Among ticks, B. ovis was detected in Rhipicephalus spp. from naturally infested small ruminants using PCR application [20]. The finding of B. ovis DNA in the salivary glands of ticks is important due to biological transmission of B. ovis by Rhipicephalus spp. and also it will reveal that the ticks with the Babesia DNA in their salivary glands can be considered as Babesia's natural transmitter [27]. B. ovis is transstadially transmitted by R. sanguineus [28]. Our results suggest that R. bursa may play an important rolein the field as a natural vectorof the parasite that transmit B. ovis transovarially.

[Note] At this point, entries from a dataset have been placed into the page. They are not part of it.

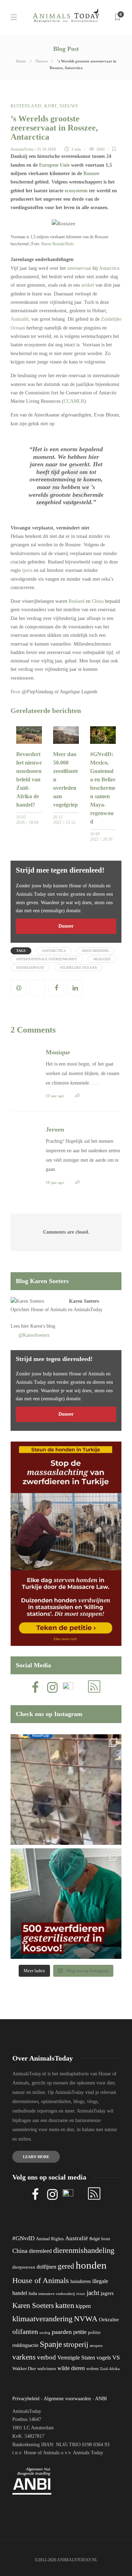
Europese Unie (54, 165)
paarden (62, 2331)
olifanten (25, 2331)
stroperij (75, 2344)
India (33, 2293)
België (94, 2238)
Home (21, 61)
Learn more (36, 2157)
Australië (20, 319)
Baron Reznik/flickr (57, 243)
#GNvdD (23, 2238)
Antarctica (109, 268)
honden (91, 2265)
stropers (96, 2345)
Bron (15, 691)
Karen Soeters (84, 1301)
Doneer (66, 926)
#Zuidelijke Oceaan (78, 967)
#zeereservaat (30, 967)
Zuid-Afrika (110, 2369)
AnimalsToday (22, 149)
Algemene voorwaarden (67, 2398)
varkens (24, 2357)
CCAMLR (74, 401)
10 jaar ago (55, 1096)
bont (105, 2238)
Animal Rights (50, 2238)
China (97, 601)
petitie (80, 2332)
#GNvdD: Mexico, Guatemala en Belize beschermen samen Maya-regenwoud (102, 788)
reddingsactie (25, 2345)
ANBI (101, 2398)
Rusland (76, 601)
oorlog (44, 2332)
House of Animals (49, 1309)
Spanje (51, 2344)
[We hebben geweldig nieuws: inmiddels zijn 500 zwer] (66, 1903)
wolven (92, 2368)
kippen (83, 2306)
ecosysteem (76, 190)
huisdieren (80, 2281)
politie (94, 2332)
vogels (103, 2358)
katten (64, 2305)
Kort (50, 106)
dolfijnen (46, 2267)
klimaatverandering (42, 2318)
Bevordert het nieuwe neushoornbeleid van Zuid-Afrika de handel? (29, 779)
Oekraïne (109, 2319)
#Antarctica (54, 951)
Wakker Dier (24, 2368)
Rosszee (91, 173)
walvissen (46, 2368)
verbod (46, 2357)
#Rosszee (102, 959)
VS (116, 2357)
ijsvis (27, 570)
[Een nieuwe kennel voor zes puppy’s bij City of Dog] (66, 1789)
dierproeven (23, 2267)
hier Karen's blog (38, 1326)
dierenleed (40, 2251)
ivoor (80, 2293)
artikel (87, 285)
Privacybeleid (25, 2398)
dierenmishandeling (83, 2250)
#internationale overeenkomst (46, 959)
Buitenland (26, 106)
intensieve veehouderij (56, 2294)
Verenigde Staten (76, 2358)
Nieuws (42, 61)
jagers (107, 2293)
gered (66, 2266)
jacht (93, 2292)
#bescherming (95, 951)
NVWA (86, 2318)
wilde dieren (71, 2368)
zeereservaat (79, 268)
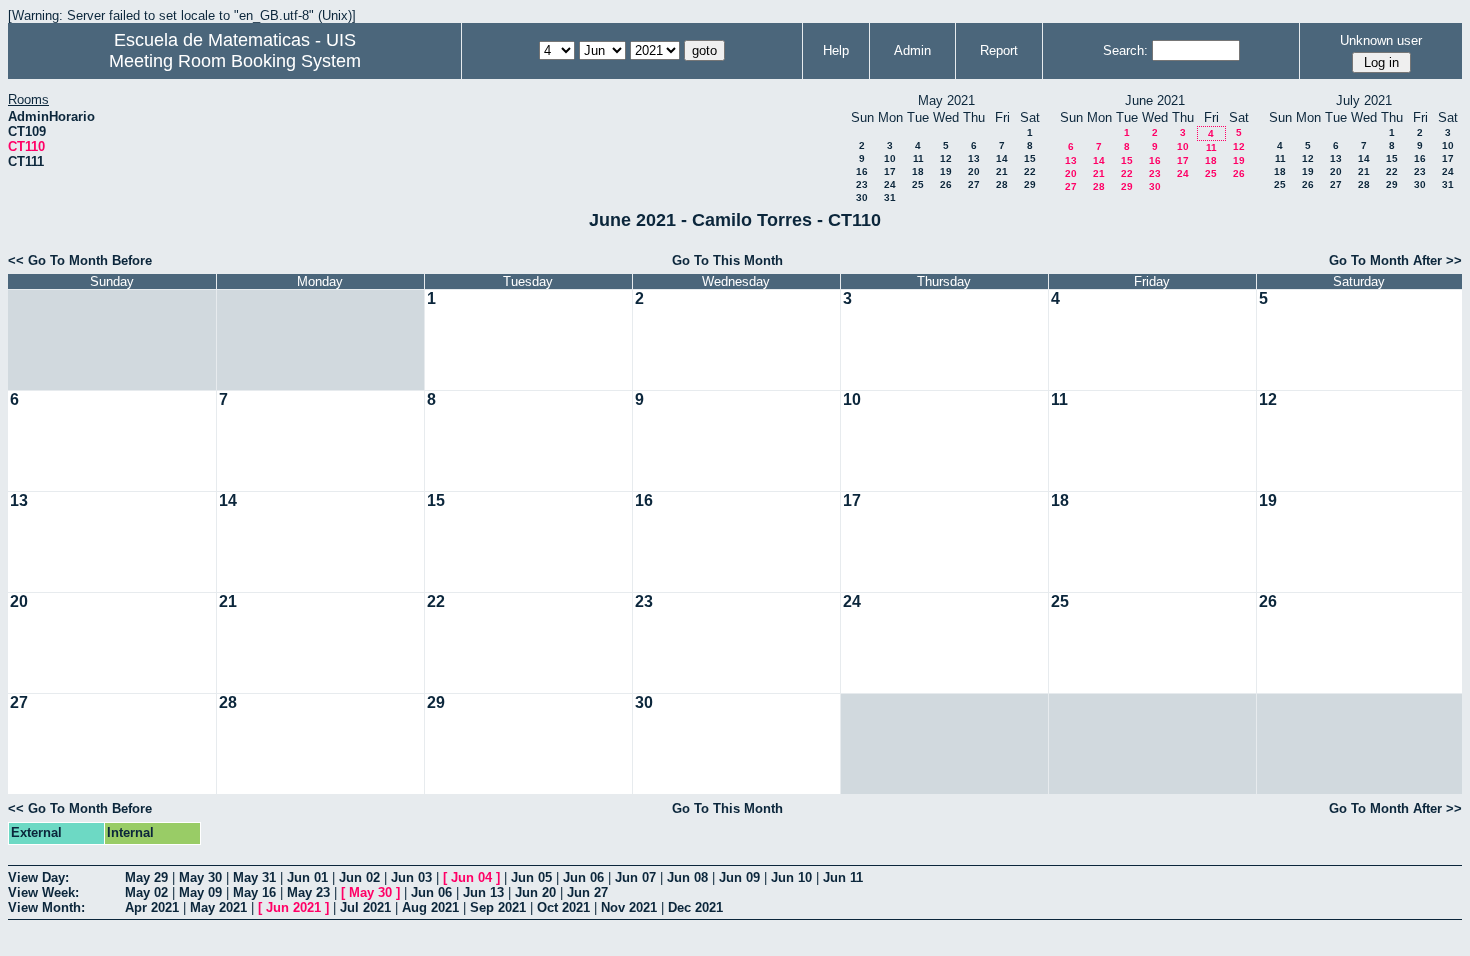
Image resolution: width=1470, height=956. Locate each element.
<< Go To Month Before (80, 260)
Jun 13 (483, 892)
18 (918, 171)
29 (1030, 184)
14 (1002, 158)
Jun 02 (359, 877)
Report (999, 50)
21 (1002, 171)
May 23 (308, 892)
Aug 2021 (430, 907)
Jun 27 (587, 892)
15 (1030, 158)
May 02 (146, 892)
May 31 (254, 877)
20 (974, 171)
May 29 (146, 877)
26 (946, 184)
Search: (1125, 50)
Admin (912, 50)
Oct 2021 (563, 907)
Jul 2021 (365, 907)
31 (890, 197)
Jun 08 (687, 877)
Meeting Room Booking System (235, 61)
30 (862, 197)
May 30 (200, 877)
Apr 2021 (152, 907)
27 (974, 184)
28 (1002, 184)
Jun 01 (307, 877)
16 (862, 171)
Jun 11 (843, 877)
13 (974, 158)
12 (946, 158)
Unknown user (1381, 40)
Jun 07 (635, 877)
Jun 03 (411, 877)
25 (918, 184)
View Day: (38, 877)
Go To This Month (727, 260)
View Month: (46, 907)
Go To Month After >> (1395, 260)
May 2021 (218, 907)
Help (836, 50)
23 (862, 184)
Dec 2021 (695, 907)
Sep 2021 (498, 907)
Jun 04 (471, 877)
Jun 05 (531, 877)
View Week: (43, 892)
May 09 (200, 892)
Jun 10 (791, 877)
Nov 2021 (629, 907)
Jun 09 (739, 877)
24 (890, 184)
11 (918, 158)
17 (890, 171)
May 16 (254, 892)
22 (1030, 171)
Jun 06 (583, 877)
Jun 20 (535, 892)
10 (890, 158)
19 (946, 171)
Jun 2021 (293, 907)
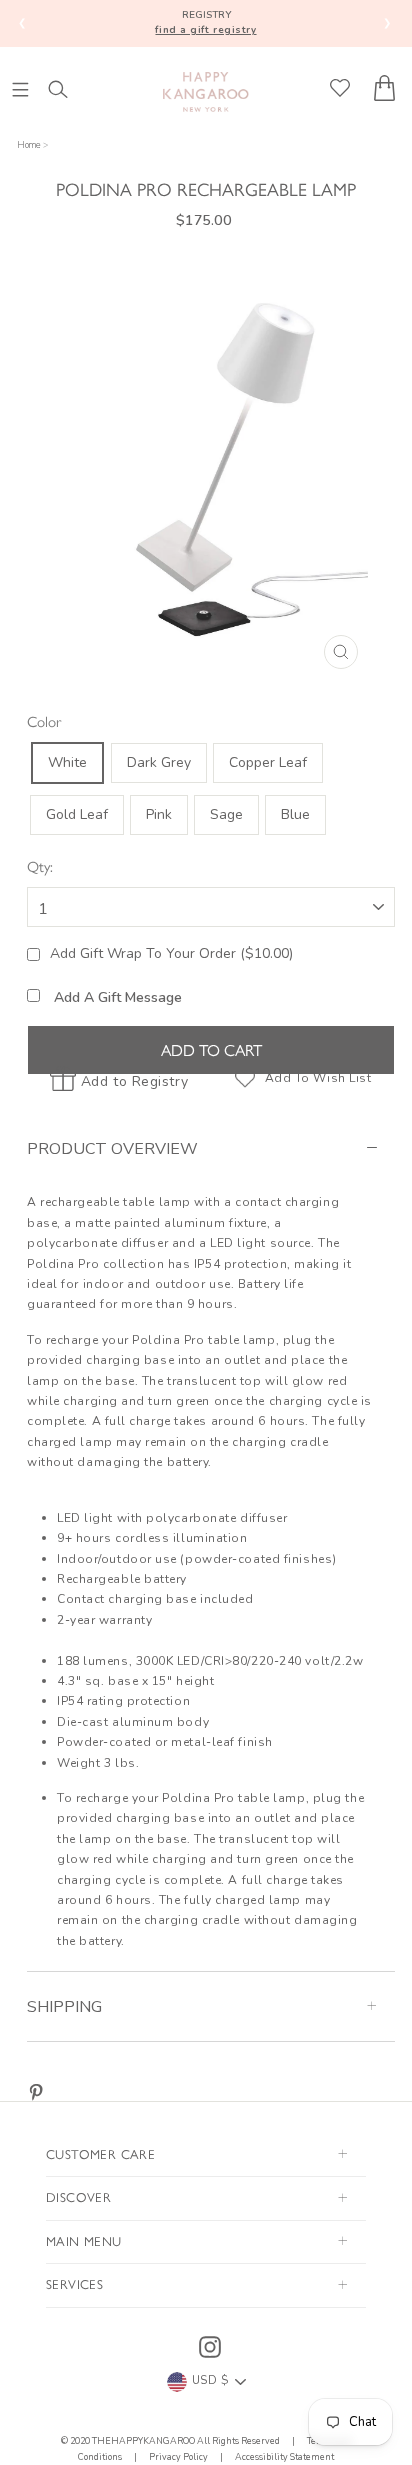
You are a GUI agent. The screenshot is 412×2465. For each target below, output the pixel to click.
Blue (295, 814)
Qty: (40, 865)
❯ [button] (387, 22)
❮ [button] (22, 22)
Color (44, 720)
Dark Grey (159, 762)
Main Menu (84, 2240)
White (67, 762)
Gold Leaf (77, 814)
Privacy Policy (178, 2457)
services (74, 2283)
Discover (78, 2196)
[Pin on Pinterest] (36, 2092)
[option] (211, 465)
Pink (159, 814)
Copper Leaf (268, 762)
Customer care (100, 2153)
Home (29, 145)
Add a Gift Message (116, 997)
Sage (226, 814)
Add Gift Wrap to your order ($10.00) (171, 953)
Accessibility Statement (283, 2457)
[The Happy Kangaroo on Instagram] (210, 2347)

Previously, RFLP-based assays were used for the detection of bovine babesiosis [29]. In a study on 24 and 35 B. orientalis infected buffalo blood samples and R. haemaphysaloides ticks, respectively, only one RFLP pattern was observed. In our study, 18S rRNA gene yielded just one RFLP profile in 161 PCR products which is in agreement with previous study [29].

In conclusion, the PCR-RFLP assay based on ssu rRNA gene was established successfully and used to investigate the epidemiology of small ruminants' babesiosis in Iran. The results showed that small ruminants' babesiosisexists widely in West Azerbaijan province of Iran and R. bursa may be playing an important role in the transmission of B. ovis as a natural vector. Sequencing of PCR-amplified products of ssu rRNA gene will clarify more detailed information about genetic diversity of this gene in B. ovis.